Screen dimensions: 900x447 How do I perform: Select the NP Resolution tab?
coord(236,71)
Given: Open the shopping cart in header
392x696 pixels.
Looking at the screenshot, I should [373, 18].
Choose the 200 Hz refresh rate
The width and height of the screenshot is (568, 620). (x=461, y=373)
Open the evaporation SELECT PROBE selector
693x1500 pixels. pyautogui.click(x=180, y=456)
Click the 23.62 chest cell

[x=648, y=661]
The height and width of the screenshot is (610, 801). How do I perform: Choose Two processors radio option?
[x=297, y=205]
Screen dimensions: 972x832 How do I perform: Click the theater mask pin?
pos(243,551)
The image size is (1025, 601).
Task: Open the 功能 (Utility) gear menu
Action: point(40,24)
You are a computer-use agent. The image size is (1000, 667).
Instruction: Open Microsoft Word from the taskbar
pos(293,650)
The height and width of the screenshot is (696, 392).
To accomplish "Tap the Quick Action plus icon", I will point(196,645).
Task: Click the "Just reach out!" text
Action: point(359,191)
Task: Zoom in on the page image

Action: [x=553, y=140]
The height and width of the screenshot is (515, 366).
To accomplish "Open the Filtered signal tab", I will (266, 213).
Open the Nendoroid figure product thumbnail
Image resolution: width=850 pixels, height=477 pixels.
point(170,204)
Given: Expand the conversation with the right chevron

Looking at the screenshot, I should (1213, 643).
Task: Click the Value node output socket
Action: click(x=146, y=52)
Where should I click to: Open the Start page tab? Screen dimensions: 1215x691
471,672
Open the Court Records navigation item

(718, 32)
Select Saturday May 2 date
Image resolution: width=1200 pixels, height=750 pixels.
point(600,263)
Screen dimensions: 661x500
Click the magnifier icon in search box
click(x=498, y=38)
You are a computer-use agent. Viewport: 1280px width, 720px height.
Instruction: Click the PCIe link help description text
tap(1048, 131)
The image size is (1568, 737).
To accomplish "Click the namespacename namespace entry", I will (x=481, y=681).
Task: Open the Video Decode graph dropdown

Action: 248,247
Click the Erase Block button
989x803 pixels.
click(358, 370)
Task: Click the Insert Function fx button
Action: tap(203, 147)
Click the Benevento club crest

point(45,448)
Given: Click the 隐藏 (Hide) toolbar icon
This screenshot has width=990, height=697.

★ ★ ★

Reproduce all entries exactly, leaving each one whole.

**Response to this task**
Screen dimensions: 900x447 How do I perform: Select the NP Resolution tab?
coord(236,71)
Given: Open the shopping cart in header
392x696 pixels.
Looking at the screenshot, I should [373, 18].
Choose the 200 Hz refresh rate
The width and height of the screenshot is (568, 620). (x=461, y=373)
Open the evaporation SELECT PROBE selector
693x1500 pixels. pyautogui.click(x=180, y=456)
Click the 23.62 chest cell

[x=648, y=661]
The height and width of the screenshot is (610, 801). How do I perform: Choose Two processors radio option?
[x=297, y=205]
Screen dimensions: 972x832 How do I perform: Click the theater mask pin?
pos(243,551)
The image size is (1025, 601).
Task: Open the 功能 (Utility) gear menu
Action: point(40,24)
You are a computer-use agent. The image size is (1000, 667).
Instruction: Open Microsoft Word from the taskbar
pos(293,650)
The height and width of the screenshot is (696, 392).
To accomplish "Tap the Quick Action plus icon", I will point(196,645).
Task: Click the "Just reach out!" text
Action: point(359,191)
Task: Zoom in on the page image

Action: [x=553, y=140]
The height and width of the screenshot is (515, 366).
To accomplish "Open the Filtered signal tab", I will (266, 213).
Open the Nendoroid figure product thumbnail
Image resolution: width=850 pixels, height=477 pixels.
point(170,204)
Given: Expand the conversation with the right chevron

Looking at the screenshot, I should (1213, 643).
Task: Click the Value node output socket
Action: click(x=146, y=52)
Where should I click to: Open the Start page tab? Screen dimensions: 1215x691
471,672
Open the Court Records navigation item

(718, 32)
Select Saturday May 2 date
Image resolution: width=1200 pixels, height=750 pixels.
point(600,263)
Screen dimensions: 661x500
Click the magnifier icon in search box
click(x=498, y=38)
You are a computer-use agent. Viewport: 1280px width, 720px height.
Instruction: Click the PCIe link help description text
tap(1048, 131)
The image size is (1568, 737).
To accomplish "Click the namespacename namespace entry", I will (x=481, y=681).
Task: Open the Video Decode graph dropdown

Action: 248,247
Click the Erase Block button
989x803 pixels.
click(358, 370)
Task: Click the Insert Function fx button
Action: tap(203, 147)
Click the Benevento club crest

point(45,448)
Given: Click the 隐藏 (Hide) toolbar icon
This screenshot has width=990, height=697.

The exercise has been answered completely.